One of the most iconic and disturbing images of this pandemic surely has to be the face mask, worn by frontline key workers and solitary shoppers alike. Masks to protect ourselves and others.
Long before COVID19 we were already wearing masks, professional, social, cultural. We all do it – put on a performance, be somebody else, hide our true selves… we put on a brave face to save face.
Another icon, the traditional theatrical masks, represent tragedy and comedy side by side – often two sides of the same mask – so thin is the divide.
I have often said that I want to live in Facebook Land! Because the majority of posts I see from friends and strangers all seem perfect. The sun is always shining, everyone is smiling, holidays are in paradise, celebrations are lavish, children are well behaved and Grade A students, family life looks idyllic…
Why do we portray these masks? To prevent others from seeing the real us? To fit in? To compete? To divert attention, or to attract attention? Whatever the reason, the root of wearing such masks is that we don’t feel good enough, or worthy enough, as we really are, so we project another version of ourselves which we hope is better or more acceptable.
And it almost works, we all play the game, until something comes along that strips our masks away – an illness, a death, a broken relationship, redundancy or a pandemic. It has been sobering to see the masks of bluster and self confidence fall away from the faces of our world leaders in the face of Coronavirus.
Love can strip away our masks too – and so can the needs of another person…
Jesus met many people in his short ministry and in almost every encounter the masks were removed by their need and vulnerability and by his compassion and empathy.
Remember the woman from Syrophoenicia? A classic example. Jesus found himself in another country, talking to a foreigner, who spoke a different language, grew up in a different culture, held different beliefs, but worst of all (in those times) she was a woman.
In their one, short conversation we see the masks of nationalism, race, language, tradition, religion and gender removed. Jesus and this unnamed woman took off the masks that separated them. They saw their common goal – a need – the life of her child, and they saw that this was no time for pretence, for masks… Desperation can do that.
Jesus dared to remove the masks placed upon him by his own Jewish faith and tradition, saying “First let the children eat all they want, for it is not right to take the children’s bread and toss it to the dogs.” He was exposing the racism and prejudice which was a part of his own people’s culture. “Dogs” was the slur thrown at gentiles, and anyone of mixed race, by devout Jews.
In response this frantic mother removed her mask of pride, position, even self respect and exposed her humility: “even the dogs under the table eat the children’s crumbs.”

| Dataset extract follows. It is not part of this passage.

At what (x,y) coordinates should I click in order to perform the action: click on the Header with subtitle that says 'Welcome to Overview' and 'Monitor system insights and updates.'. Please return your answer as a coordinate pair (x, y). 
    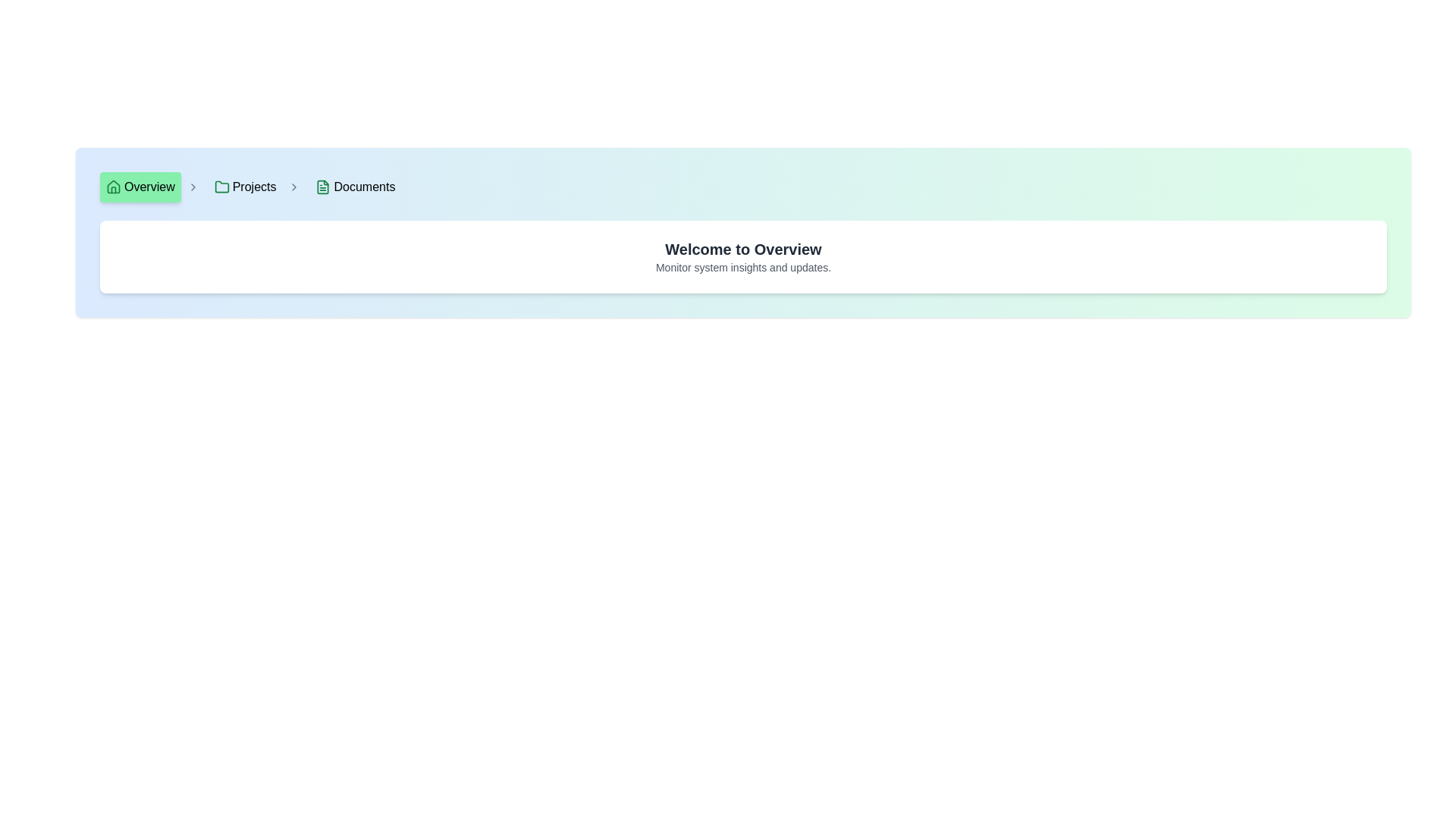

True dialogue has to be rooted in vulnerability – our willingness to show who we really are, to drop the pretence and be ourselves. When we hear politicians talking about fruitful dialogue, they usually mean business meetings where deals are struck and compromises made, where one side manages to deceive the other into agreeing something. That’s not true dialogue.
Nor is it compassion, or empathy, or love…out of true dialogue comes mutual understanding, respect and a safer, stronger way forward as companions – something we all dream of, and yearn for. And it all begins with having the courage to remove the masks, dropping the pretence and the play acting, daring to be ourselves. Or as Jesus put it – loving others as you love yourself.
In these strange and worrying days we are being confronted with challenges that cause our masks to drop away because we find ourselves unable to keep up the pretence. But admitting who we really are, how we really feel, that things are not perfect, and that we need help… these are the roots of a loving relationship. These are the roots of our faith…our faith in the God of perfect love who accepts us, calls us, embraces us… as we are.
Revd Martin Nicholls
24 Jesus left that place and went to the vicinity of Tyre. He entered a house and did not want anyone to know it; yet he could not keep his presence secret. 25 In fact, as soon as she heard about him, a woman whose little daughter was possessed by an impure spirit came and fell at his feet. 26 The woman was a Greek, born in Syrian Phoenicia. She begged Jesus to drive the demon out of her daughter.
27 “First let the children eat all they want,” he told her, “for it is not right to take the children’s bread and toss it to the dogs.”
28 “Lord,” she replied, “even the dogs under the table eat the children’s crumbs.”
29 Then he told her, “For such a reply, you may go; the demon has left your daughter.”